* _WHAT IS NEEDED_: Your answer must consist of every line from the data below that includes the word "will".

#### MATERIAL TO PROCESS ####

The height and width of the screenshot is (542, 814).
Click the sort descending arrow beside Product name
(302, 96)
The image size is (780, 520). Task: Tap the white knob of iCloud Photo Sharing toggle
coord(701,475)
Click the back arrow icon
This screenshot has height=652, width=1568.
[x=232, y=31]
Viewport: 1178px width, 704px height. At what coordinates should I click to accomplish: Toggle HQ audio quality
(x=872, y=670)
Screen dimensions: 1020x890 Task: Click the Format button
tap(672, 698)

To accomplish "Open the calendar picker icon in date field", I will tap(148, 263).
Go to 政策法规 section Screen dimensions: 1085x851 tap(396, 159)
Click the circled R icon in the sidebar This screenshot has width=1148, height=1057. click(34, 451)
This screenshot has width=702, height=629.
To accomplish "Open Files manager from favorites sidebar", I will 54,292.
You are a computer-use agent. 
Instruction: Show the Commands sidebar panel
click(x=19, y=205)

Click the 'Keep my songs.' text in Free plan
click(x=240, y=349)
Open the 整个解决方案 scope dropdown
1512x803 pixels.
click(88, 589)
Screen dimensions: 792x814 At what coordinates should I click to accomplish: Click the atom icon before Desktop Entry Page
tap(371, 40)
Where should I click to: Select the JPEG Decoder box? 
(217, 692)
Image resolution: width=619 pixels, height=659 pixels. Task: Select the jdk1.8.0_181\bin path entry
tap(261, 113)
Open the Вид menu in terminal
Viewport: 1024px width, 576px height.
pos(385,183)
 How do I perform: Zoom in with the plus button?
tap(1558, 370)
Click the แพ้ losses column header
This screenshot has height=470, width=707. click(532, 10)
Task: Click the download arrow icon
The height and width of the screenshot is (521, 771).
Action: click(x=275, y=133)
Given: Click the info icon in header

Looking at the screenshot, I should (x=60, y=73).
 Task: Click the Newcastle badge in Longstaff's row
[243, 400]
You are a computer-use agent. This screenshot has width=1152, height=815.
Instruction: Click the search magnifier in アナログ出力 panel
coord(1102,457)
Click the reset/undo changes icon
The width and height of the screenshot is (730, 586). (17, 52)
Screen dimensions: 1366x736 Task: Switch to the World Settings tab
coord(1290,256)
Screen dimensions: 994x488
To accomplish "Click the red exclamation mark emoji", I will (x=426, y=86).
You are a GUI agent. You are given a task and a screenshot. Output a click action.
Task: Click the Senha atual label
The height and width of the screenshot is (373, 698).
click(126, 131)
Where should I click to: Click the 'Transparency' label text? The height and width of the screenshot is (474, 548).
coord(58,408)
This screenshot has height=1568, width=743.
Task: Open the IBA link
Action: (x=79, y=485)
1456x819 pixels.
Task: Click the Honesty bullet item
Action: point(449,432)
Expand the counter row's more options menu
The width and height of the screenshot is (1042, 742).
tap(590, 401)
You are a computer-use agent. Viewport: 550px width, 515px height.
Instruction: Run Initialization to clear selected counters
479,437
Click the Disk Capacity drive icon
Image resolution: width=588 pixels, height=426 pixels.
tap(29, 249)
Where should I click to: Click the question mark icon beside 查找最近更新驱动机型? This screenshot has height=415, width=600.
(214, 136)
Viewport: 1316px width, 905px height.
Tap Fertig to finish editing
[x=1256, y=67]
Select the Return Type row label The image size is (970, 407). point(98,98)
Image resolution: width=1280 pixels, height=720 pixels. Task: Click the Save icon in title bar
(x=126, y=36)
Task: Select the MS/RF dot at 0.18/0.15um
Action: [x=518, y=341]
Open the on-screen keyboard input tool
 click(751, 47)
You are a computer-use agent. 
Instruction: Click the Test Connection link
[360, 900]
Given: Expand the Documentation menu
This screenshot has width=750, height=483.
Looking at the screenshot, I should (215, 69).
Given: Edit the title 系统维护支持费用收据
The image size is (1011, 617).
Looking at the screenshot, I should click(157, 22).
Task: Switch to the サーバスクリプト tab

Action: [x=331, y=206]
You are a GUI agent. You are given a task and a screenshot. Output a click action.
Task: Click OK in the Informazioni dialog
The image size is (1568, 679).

####

* _TASK SOLUTION_:
To accomplish "Open the calendar picker icon in date field", I will tap(148, 263).
To accomplish "Open Files manager from favorites sidebar", I will 54,292.
To accomplish "Click the red exclamation mark emoji", I will (x=426, y=86).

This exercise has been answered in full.